Wednesday, February 4, 2015

Wednesday Wit and Wisdom - Going Home

Thanks to all who stopped by to join in last Wednesday!

Here's hoping some of you might join me in posting a story with a picture for Wednesday Wit and Wisdom.  The challenge is to post a picture, then write a short story or a poem about the picture.  When you have your story written, you can link up for others to read.  Feel free to also add this picture to another link of your choice. The link up is on my WWW page here.

Hope you enjoy this week's picture and story:

Judy had earned some vacation time at work. She decided to take a little road trip to return to her hometown, if nothing more than to see how things had changed. She was a single lady and her kids had all grown and left the house. Her high school friend, Vera, still lived in the town, and they had made plans to get together for lunch at the local cafe. 

Judy drove down the familiar street, just one block off Main. Some of the houses had been restored to even better than their original appearance. Just ahead she could see the stone archway that would lead into her front yard, but she was shocked to see the condition when she arrived. Even the trees hung in tired branches. The grass was overgrown, burying the stones in the ground. The sidewalk was severely cracked and an old abandoned car sat off to the left of the house. Judy walked slowly up to the front door. The kitchen window was off to her right as she approached and stepped carefully up onto the porch. The torn screen door creaked a pitiful cry as she pulled it open, it's hinges rusted and broken. The door to the inside was not locked.

The house was littered with debris, papers and discarded items from former residents and a mouse skittered across the floor in the kitchen. The cabinet doors were standing open, several too warped to ever close. She walked down the hallway to her room. But as she walked her memory took her back to the aromas from the kitchen. The hallway was always decorated with family portraits on brightly colored walls. She felt at home despite the obvious decay of the house. She took out her IPhone and searched for the address in the public tax records to see if she could find out who now owned the property, as her parents had been gone from here for many years.

At her luncheon Vera revealed to her that the owner was now in a nursing home, and there was no one in the family to tend to the property. She also told Judy that a banker in town had been taking care of the owner's affairs. After lunch Judy went to see the banker.

"I'd like to buy the old property on Creek Street where I used to live." Judy was straightforward with the banker, who knew her. 

"That old piece of junk? You should really tear it down and build something on the lot. We had the house listed, but never found a buyer. If you will take over the property, we can quit claim it to you for the estimated price of the lot.  Would that be agreeable?"

Over the course of the week, Judy took possession. Vera had given her the name of a contractor in town who could do most of the work that needed to be done to restore the house. With Joe and his crew and many dedicated hours from Judy, they began to turn the old property into a lovely little home for her. The trees were trimmed, the sidewalk repaired, the grass was cut, and the old car was removed. Judy had gotten permission from her employer to work remotely for the time being, and it might be a permanent situation for her if she could keep up with her work by computer.

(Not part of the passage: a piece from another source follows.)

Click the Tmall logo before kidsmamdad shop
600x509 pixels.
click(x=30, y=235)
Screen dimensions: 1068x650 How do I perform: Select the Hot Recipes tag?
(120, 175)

Working from the local coffee shop where she could get a Wi-Fi link, Judy worked long hours to make sure her work was completed on time. Then in the evenings and on weekends, she would clean, paint, and bring in new appliances from trips back to her apartment.  Joe reworked the foundation and the floors in the house to make them safe and sturdy. When her apartment was empty, Judy negotiated the move to her new home with her employer. Walking through the front doors of the house made her feel alive and in touch with happy times as she was growing up in the small town.

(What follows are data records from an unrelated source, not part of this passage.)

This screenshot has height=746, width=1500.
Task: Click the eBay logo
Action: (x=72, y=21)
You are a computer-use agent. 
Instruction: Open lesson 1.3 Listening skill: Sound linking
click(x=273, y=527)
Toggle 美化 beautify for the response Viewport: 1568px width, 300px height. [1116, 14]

On her way out to her mailbox one morning, she looked up to see a car at the gate, and a handsome man emerged from the vehicle. She noticed his graying hair and neatly tailored suit. He smiled as he walked toward her.

"Judy, you probably don't remember me. I'm Jack Lawrence. You were a couple of years ahead of me in school, and I heard you had moved back to town." He extended his hand. "Any chance you might have a coffee pot on, as I'd love to catch up and find out why you have gone to all this trouble to move back to town."

I always like to leave you with an unresolved issue, but I think many of you can see what is going on here with Jack. What do you think?  Is this just the beginning of a romance? Was this fate that brought Judy back to her hometown? Can you imagine how the house and the gate looked when it was all restored?